Alstrop looked at me through the darkness. “You don’t mean women? I never heard—but then one wouldn’t, very likely. He’s a shut-up fellow.

We turned back to dress for dinner. Yes, that was the word I wanted; he was a shut-up fellow. Even the rudimentary Alstrop felt it. But shut-up consciously, deliberately—or only instinctively, congenitally? There the mystery lay.

II

THE big polo match came off the next day. It was the first of the season, and, taking respectful note of the fact, the barometer, after a night of showers, jumped back to Fair.

All Fifth Avenue had poured down to see New York versus Hempstead. The beautifully rolled lawns and freshly painted club stand were sprinkled with spring dresses and abloom with sunshades, and coaches and other vehicles without number enclosed the farther side of the field.

Hayley Delane still played polo, though he had grown so heavy that the cost of providing himself with mounts must have been considerable. He was, of course, no longer regarded as in the first rank; indeed, in these later days, when the game has become an exact science, I hardly know to what use such a weighty body as his could be put. But in that far-off dawn of the sport his sureness and swiftness of stroke caused him to be still regarded as a useful back, besides being esteemed for the part he had taken in introducing and establishing the game.

I remember little of the beginning of the game, which resembled many others I had seen. I never played myself, and I had no money on: for me the principal interest of the scene lay in the May weather, the ripple of spring dresses over the turf, the sense of youth, fun, gaiety, of young manhood and womanhood weaving their eternal pattern under the conniving sky. Now and then they were interrupted for a moment by a quick “Oh” which turned all those tangled glances the same way, as two glittering streaks of men and horses dashed across the green, locked, swayed, rayed outward into starry figures, and rolled back. But it was for a moment only—then eyes wandered again, chatter began, and youth and sex had it their own way till the next charge shook them from their trance.

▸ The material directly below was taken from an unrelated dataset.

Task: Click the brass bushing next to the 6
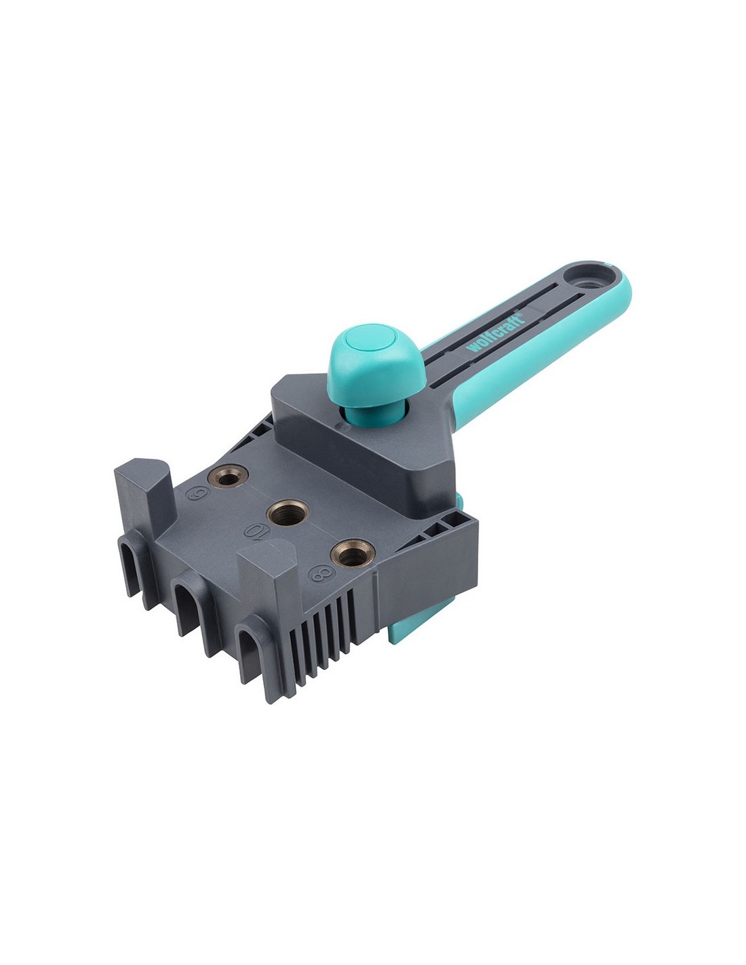pos(228,476)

I was of the number of these divided watchers. Polo as a spectacle did not amuse me for long, and I saw about as little of it as the pretty girls perched beside their swains on coach-tops and club stand. But by chance my vague wanderings brought me to the white palings enclosing the field, and there, in a cluster of spectators, I caught sight of Leila Delane.

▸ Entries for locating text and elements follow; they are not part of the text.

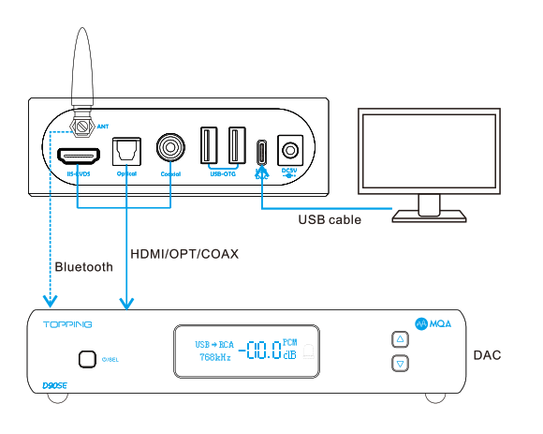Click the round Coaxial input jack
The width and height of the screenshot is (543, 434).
171,148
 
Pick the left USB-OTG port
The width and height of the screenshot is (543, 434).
208,146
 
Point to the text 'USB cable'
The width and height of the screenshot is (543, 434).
330,220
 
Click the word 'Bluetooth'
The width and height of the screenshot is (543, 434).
84,266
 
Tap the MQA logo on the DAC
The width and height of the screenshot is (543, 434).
434,323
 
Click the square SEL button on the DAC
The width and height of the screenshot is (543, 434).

As I approached I was surprised to notice a familiar figure shouldering away from her. One still saw old Bill Gracy often enough in the outer purlieus of the big race-courses; but I wondered how he had got into the enclosure of a fashionable Polo Club. There he was, though, unmistakably; who could forget that swelling chest under the shabby-smart racing-coat, the gray top-hat always pushed back from his thin auburn curls, and the mixture of furtiveness and swagger which made his liquid glance so pitiful? Among the figures that rose here and there like warning ruins from the dead-level of old New York’s respectability, none was more typical than Bill Gracy’s; my gaze followed him curiously as he shuffled away from his daughter. “Trying to get more money out of her,” I concluded; and remembered what Alstrop had said of Delane’s generosity.